**The records:**
━━━━━━━━━━━━━━━━

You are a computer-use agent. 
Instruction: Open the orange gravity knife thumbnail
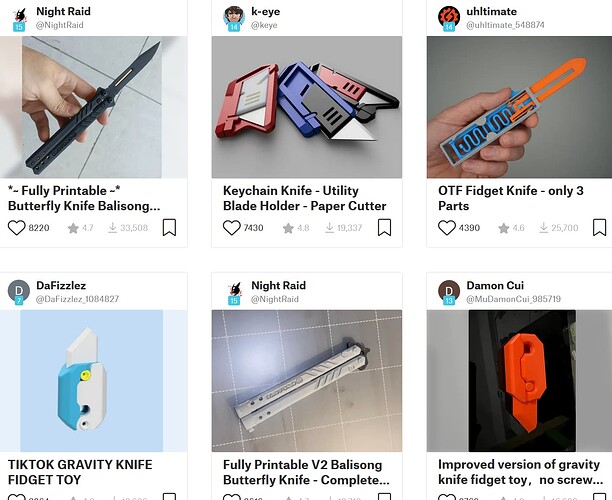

━━━━━━━━━━━━━━━━

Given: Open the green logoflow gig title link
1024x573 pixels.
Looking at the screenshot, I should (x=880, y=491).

━━━━━━━━━━━━━━━━

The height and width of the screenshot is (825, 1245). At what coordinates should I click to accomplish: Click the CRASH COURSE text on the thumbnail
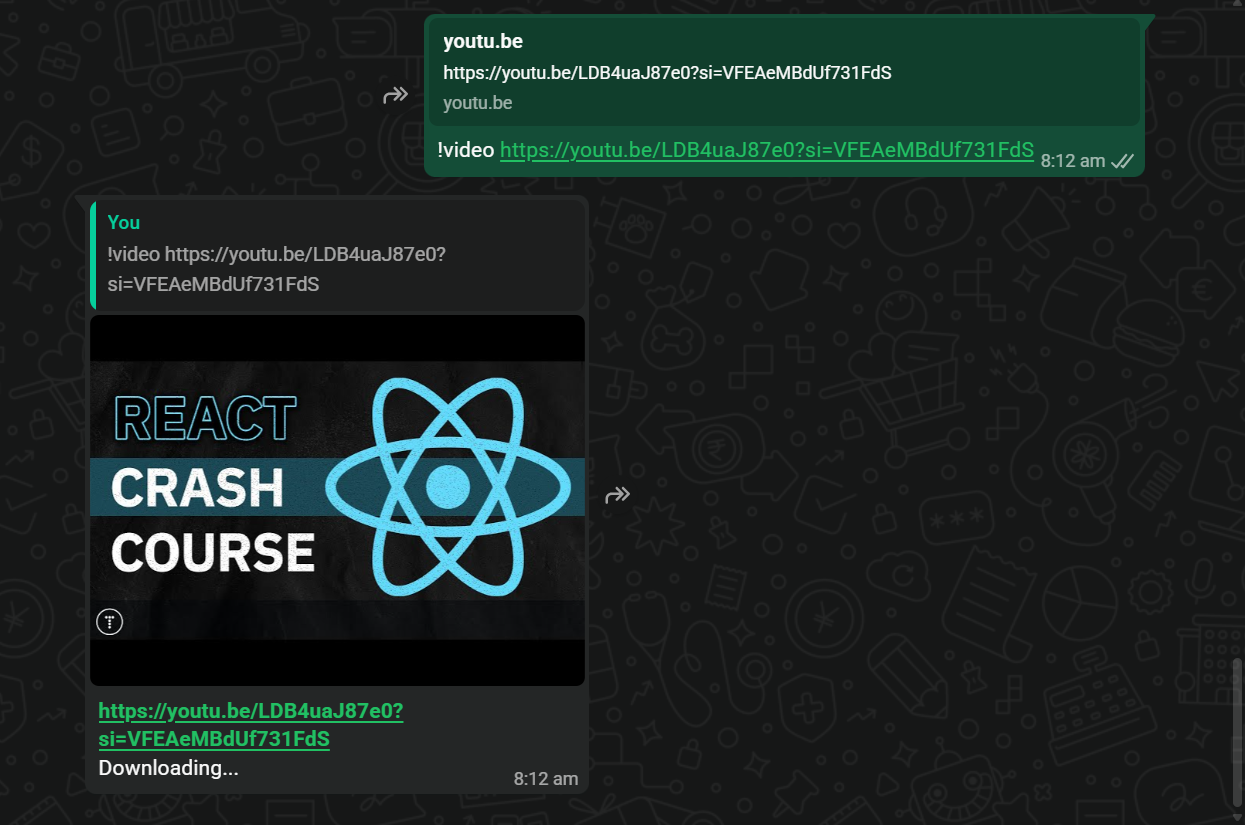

━━━━━━━━━━━━━━━━

**Set problem:** Copy, word for word, the rows from the line containing "Given: Open the green logoflow gig title link" through the line containing "Looking at the", including both of those lines.

**Solution to the problem:**
Given: Open the green logoflow gig title link
1024x573 pixels.
Looking at the screenshot, I should (x=880, y=491).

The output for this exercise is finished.